Problem description » What you write must match, character for character, the lines from the one with "Task: Check the" down to the one with "the All objects" in the listing below, minus its pictures.

Record set »
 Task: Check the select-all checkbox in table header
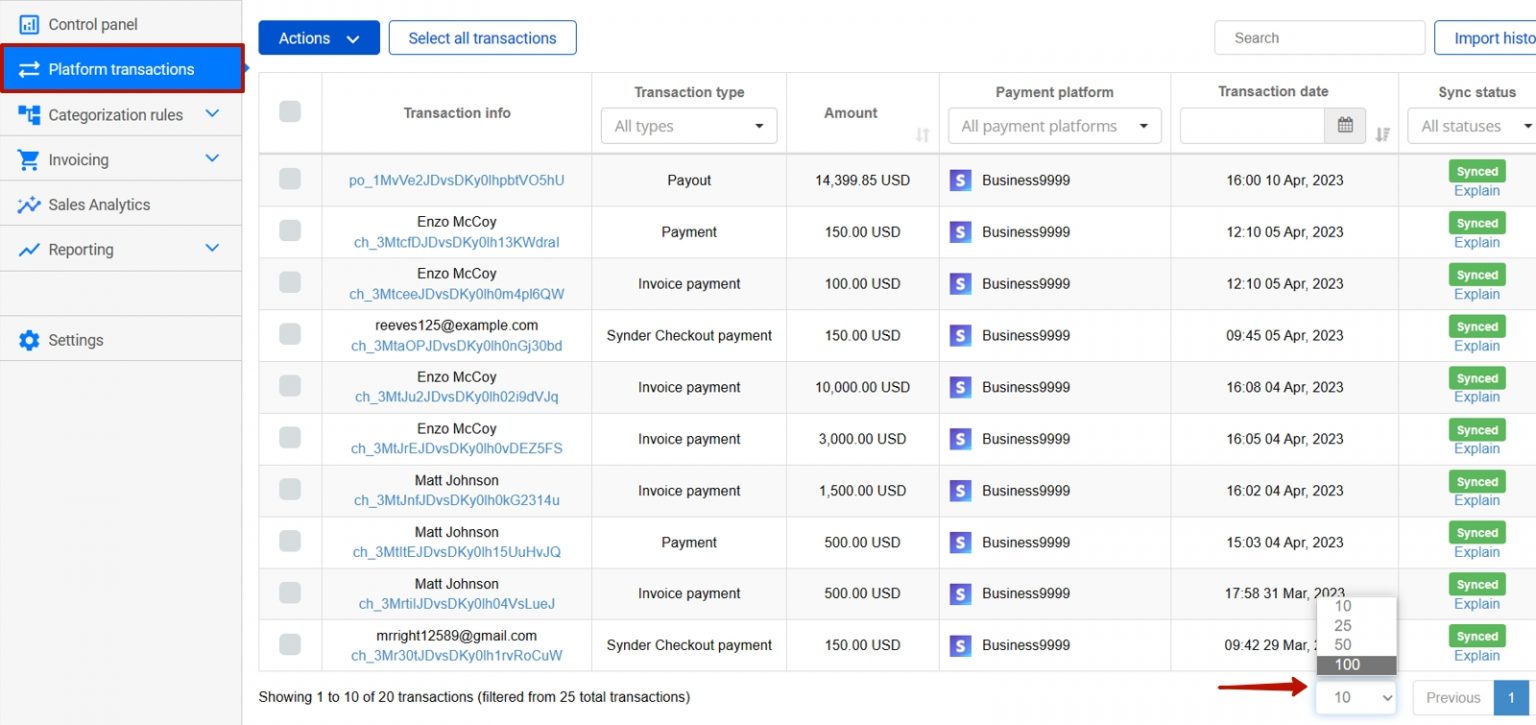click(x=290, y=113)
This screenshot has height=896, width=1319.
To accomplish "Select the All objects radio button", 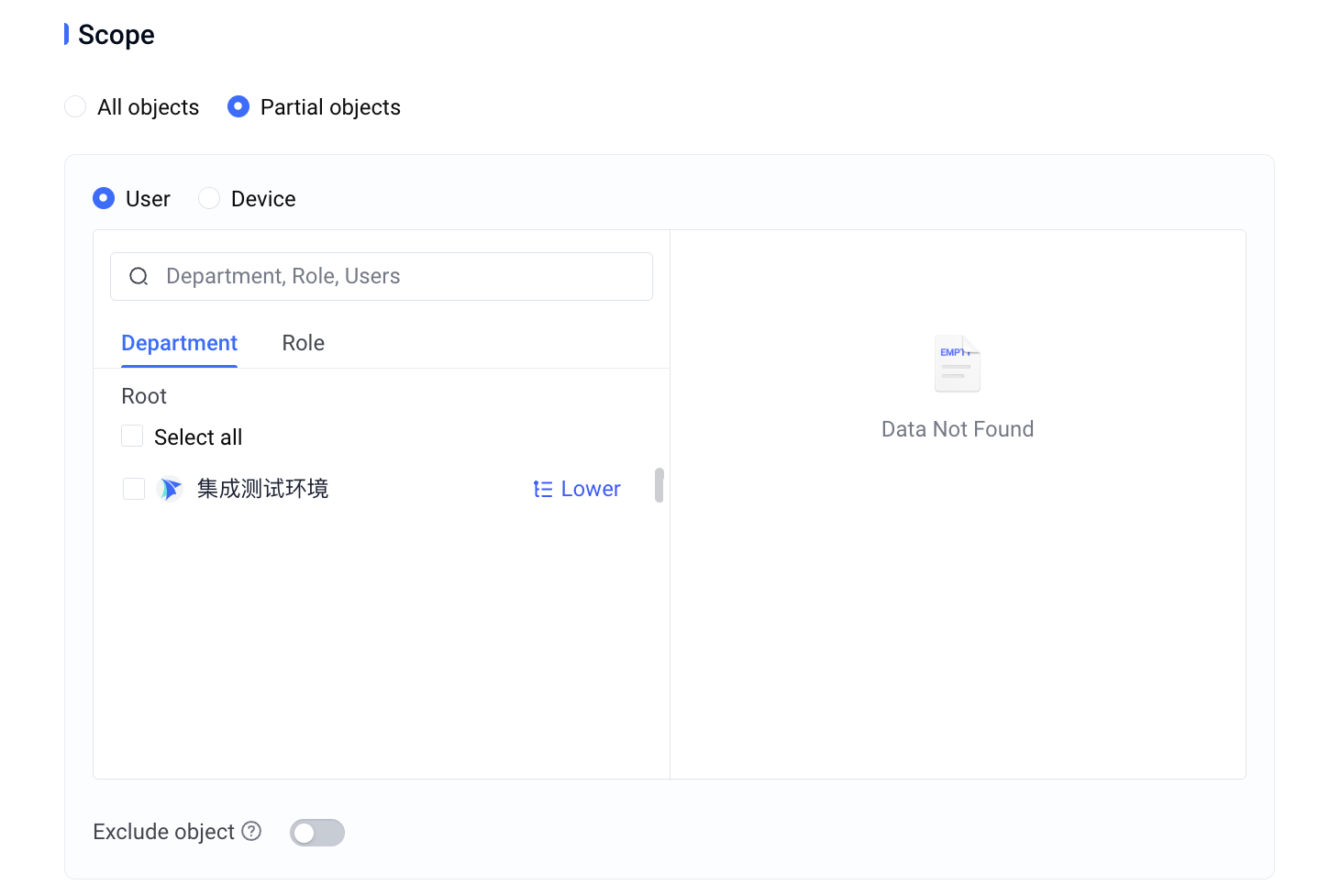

==

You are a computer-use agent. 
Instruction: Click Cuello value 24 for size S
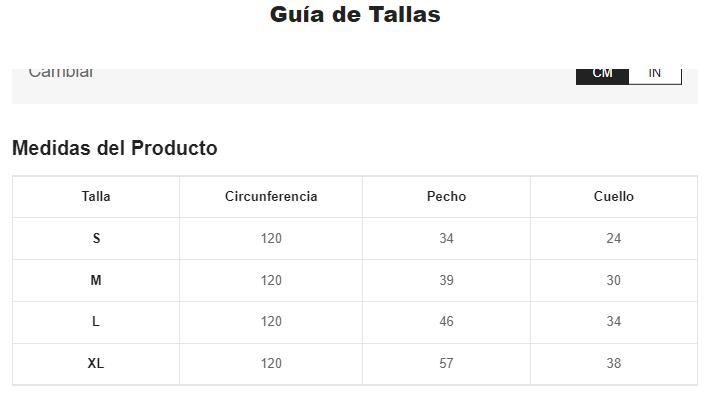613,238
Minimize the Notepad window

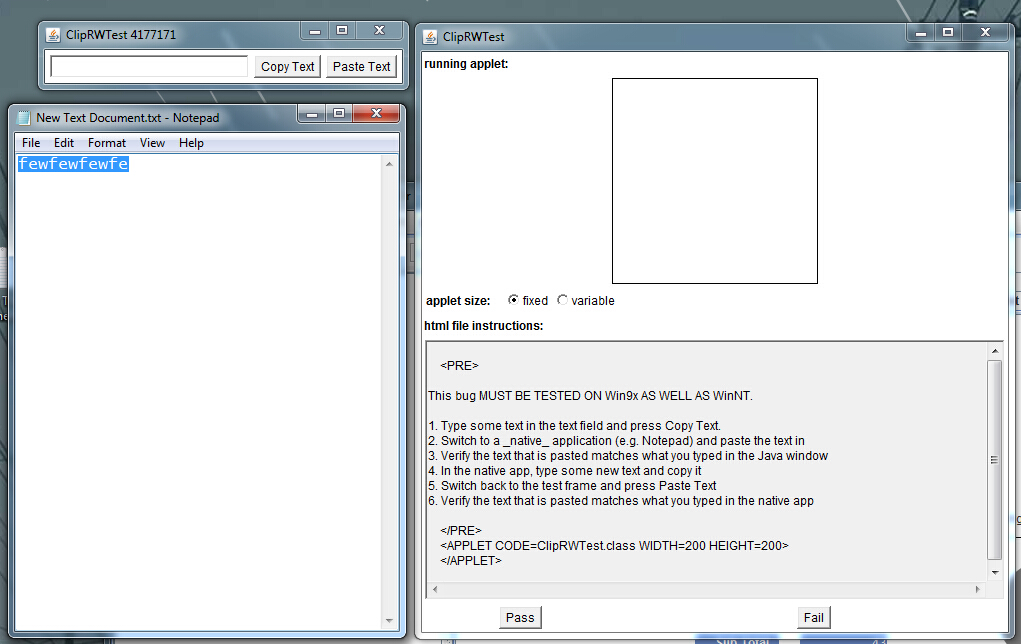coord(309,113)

Output »
 Task: Check the select-all checkbox in table header
click(x=290, y=113)
This screenshot has height=896, width=1319.
To accomplish "Select the All objects radio button", 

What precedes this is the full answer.